Обычно Розалинда откликалась на этот поток речи короткой репликой, не
имеющей к нему никакого отношения, что подтверждало мое подозрение: она
никогда не слушала, что говорит Куку.
- Синий мишка хочет есть, - говорила она, например.
У Розалинды имелись куклы, кукольный домик и множество других игрушек, но
по-настоящему она была привязана только к зверюшкам. У нее было некое
шелковое существо, которое она звала Синим мишкой, был Красный мишка,
позднее к ним присоединился довольно уродливый лиловато-розовый медведь,
названный Медведем Эдвардом. Из них троих горячей и беззаветней всех
Розалинда любила Синего мишку. Это было хромое животное, сделанное из синего
шелковистого трикотажа, с плоскими черными пуговками вместо глаз, пришитыми
на плоской мордочке. Она носила его с собой повсюду, и я каждый вечер должна
была рассказывать новую сказку о нем. В сказках участвовали оба мишки. Что
ни день, с ними приключались разные истории. Синий мишка был послушным, а
Красный - страшным озорником, он постоянно устраивал всяческие безобразия,
например, мазал клеем стул учительницы, чтобы она, бедная, уже никогда не
могла встать с него. А однажды засунул ей в карман лягушку, отчего
несчастная женщина забилась в истерике. Все эти истории Розалинде очень
нравились, и нередко мне приходилось повторять их по нескольку раз. Синий
мишка был до противного добродетельным и самодовольным. Он слыл первым
учеником в классе и никогда не совершил ни единого неблаговидного поступка.

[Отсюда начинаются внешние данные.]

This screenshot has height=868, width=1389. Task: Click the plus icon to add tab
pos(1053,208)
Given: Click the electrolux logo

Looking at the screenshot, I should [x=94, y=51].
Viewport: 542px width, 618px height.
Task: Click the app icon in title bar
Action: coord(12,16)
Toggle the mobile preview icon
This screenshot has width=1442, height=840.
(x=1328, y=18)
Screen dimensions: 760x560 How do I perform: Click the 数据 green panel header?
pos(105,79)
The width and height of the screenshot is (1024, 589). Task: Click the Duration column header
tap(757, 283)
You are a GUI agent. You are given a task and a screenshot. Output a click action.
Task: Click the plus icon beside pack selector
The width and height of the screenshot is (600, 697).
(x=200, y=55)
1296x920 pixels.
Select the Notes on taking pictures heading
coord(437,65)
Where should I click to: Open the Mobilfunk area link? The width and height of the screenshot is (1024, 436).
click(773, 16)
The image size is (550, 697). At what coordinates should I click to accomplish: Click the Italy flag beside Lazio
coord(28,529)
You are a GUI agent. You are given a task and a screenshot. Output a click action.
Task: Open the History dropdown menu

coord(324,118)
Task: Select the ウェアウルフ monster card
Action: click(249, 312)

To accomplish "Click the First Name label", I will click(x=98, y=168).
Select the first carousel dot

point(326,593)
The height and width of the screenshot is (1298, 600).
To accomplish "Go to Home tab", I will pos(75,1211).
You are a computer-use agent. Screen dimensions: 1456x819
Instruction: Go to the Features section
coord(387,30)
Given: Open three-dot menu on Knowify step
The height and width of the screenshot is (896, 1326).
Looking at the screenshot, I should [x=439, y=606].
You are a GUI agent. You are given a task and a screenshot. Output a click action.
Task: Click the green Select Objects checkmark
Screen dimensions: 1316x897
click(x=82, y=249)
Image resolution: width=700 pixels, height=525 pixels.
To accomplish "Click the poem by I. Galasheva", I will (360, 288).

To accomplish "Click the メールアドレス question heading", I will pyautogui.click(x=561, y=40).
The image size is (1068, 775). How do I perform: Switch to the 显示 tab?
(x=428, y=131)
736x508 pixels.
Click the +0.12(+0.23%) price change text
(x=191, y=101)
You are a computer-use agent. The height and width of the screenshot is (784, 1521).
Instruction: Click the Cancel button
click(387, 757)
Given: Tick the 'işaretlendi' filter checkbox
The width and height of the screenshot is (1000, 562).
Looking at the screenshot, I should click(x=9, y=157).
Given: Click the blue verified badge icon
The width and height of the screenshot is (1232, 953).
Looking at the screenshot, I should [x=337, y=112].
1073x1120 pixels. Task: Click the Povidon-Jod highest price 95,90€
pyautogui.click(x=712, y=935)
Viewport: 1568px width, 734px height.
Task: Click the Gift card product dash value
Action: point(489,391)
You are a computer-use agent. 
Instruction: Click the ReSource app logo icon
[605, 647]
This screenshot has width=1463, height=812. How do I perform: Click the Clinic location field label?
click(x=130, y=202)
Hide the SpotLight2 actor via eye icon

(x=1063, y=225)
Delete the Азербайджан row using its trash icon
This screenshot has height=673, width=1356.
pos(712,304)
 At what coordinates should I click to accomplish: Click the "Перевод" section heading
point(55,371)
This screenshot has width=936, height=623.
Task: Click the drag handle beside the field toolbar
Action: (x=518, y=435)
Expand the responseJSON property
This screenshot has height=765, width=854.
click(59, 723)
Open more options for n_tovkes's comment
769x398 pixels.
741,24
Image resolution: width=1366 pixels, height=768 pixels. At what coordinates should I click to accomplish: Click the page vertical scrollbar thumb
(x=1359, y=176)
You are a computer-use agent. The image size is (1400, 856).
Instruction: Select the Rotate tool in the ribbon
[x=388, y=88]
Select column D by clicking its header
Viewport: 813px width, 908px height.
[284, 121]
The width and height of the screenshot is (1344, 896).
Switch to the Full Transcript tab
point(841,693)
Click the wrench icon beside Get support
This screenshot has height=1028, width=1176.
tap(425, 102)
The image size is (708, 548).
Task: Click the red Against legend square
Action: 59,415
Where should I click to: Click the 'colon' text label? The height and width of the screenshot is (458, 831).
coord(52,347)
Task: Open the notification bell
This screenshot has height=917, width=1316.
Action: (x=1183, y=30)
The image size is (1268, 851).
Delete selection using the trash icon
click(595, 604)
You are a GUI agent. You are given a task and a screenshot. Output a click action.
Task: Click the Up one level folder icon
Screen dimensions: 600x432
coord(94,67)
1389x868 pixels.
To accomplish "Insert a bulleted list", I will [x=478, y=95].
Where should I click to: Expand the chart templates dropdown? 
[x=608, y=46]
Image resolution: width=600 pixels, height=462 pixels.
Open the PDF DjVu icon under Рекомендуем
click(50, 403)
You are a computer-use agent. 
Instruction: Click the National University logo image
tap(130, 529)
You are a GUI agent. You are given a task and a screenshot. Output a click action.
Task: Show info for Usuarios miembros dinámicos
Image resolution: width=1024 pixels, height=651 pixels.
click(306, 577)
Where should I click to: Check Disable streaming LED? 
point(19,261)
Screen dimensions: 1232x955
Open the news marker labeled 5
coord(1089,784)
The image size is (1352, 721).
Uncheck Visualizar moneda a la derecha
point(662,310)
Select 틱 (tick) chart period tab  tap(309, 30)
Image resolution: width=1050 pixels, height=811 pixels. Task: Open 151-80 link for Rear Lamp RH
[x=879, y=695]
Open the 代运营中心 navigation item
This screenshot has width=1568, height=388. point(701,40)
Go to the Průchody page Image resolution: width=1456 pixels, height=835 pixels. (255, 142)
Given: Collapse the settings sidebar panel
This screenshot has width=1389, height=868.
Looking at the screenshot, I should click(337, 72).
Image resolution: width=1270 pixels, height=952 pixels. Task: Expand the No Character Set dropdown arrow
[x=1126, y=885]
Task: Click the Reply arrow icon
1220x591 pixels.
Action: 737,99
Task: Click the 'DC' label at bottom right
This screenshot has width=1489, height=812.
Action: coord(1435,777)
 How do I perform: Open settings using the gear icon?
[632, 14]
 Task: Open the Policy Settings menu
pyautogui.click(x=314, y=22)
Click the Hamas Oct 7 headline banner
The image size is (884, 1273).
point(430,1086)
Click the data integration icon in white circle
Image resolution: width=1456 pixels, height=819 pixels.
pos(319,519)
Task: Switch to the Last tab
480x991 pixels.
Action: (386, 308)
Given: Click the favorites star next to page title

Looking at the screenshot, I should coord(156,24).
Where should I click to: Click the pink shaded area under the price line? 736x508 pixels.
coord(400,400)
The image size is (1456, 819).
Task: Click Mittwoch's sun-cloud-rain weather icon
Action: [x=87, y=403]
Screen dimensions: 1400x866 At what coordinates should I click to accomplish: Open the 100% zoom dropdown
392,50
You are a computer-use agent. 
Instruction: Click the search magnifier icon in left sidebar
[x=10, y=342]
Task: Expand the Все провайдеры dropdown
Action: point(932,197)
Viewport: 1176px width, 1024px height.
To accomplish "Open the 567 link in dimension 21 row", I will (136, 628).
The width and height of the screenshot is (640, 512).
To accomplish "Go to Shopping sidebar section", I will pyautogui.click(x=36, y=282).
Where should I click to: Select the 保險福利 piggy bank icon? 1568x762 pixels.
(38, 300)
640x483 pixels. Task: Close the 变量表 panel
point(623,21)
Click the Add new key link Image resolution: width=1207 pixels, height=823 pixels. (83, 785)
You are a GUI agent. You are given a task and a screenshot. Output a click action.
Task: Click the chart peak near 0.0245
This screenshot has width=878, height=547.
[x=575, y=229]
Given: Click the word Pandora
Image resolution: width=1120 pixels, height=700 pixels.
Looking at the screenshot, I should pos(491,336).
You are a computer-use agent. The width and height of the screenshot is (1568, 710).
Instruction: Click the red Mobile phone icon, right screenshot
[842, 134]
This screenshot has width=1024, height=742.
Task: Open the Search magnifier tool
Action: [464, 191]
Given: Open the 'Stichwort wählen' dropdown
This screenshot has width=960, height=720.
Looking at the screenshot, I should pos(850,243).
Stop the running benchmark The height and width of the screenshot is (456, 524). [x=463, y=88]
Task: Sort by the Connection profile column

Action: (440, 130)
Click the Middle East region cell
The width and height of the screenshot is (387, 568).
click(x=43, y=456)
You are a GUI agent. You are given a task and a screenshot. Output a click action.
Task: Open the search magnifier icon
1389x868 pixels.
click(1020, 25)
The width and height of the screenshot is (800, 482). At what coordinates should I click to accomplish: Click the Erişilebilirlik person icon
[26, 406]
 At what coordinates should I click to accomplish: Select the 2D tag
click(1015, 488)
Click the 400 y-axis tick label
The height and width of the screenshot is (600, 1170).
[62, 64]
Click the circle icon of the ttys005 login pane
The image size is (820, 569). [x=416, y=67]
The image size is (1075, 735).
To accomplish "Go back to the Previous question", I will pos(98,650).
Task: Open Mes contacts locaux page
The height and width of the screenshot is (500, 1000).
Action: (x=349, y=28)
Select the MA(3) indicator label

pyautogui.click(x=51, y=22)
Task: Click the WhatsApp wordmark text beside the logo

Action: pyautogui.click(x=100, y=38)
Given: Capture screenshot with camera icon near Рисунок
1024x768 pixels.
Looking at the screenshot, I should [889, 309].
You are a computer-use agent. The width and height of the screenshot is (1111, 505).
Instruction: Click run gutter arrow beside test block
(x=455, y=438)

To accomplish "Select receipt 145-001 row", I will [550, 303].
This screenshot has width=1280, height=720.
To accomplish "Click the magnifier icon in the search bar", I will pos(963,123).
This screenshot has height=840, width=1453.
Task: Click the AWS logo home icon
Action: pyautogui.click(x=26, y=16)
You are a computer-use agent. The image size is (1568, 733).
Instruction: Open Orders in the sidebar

Каждое утро, отправляясь в школу, Красный мишка обещал маме вести себя
примерно. Когда они возвращались, мама спрашивала:
- Ну как, ты был сегодня хорошим мальчиком, Синий мишка?
- Да, мама, очень хорошим.
- Ты мой умница. А ты, Красный мишка?
- Нет, мама, я шалил.
Время от времени Красный мишка дрался с плохими мальчишками и являлся
домой с огромным синяком под глазом. К синяку прикладывали кусочек сырого
мяса и отсылали непоседу спать. Красный мишка, разумеется, съедал мясо,
предназначенное для врачевания ушиба, и при этом пачкал тетрадь.
Более благодарного слушателя, чем Розалинда, свет не видывал. Она цокала
языком, смеялась и не оставляла без внимания ни малейшей детали.
- Итак, малышка, - продолжала квохтать Куку, не выказывая ни малейшего
желания покормить проголодавшегося мишку, - наверное, придется нам перед
уходом все же спросить маму насчет коляски, если, конечно, это ее не слишком
отвлечет, потому что должна же я знать, что она по этому поводу думает.
Тут, близкая к помешательству, я вскакивала из-за стола, все хитроумные
развязки сюжета вылетали у меня из головы и, бросив Энн среди джунглей
Родезии в смертельной опасности, я распахивала дверь.
- Ну, что еще, няня? Чего вы хотите?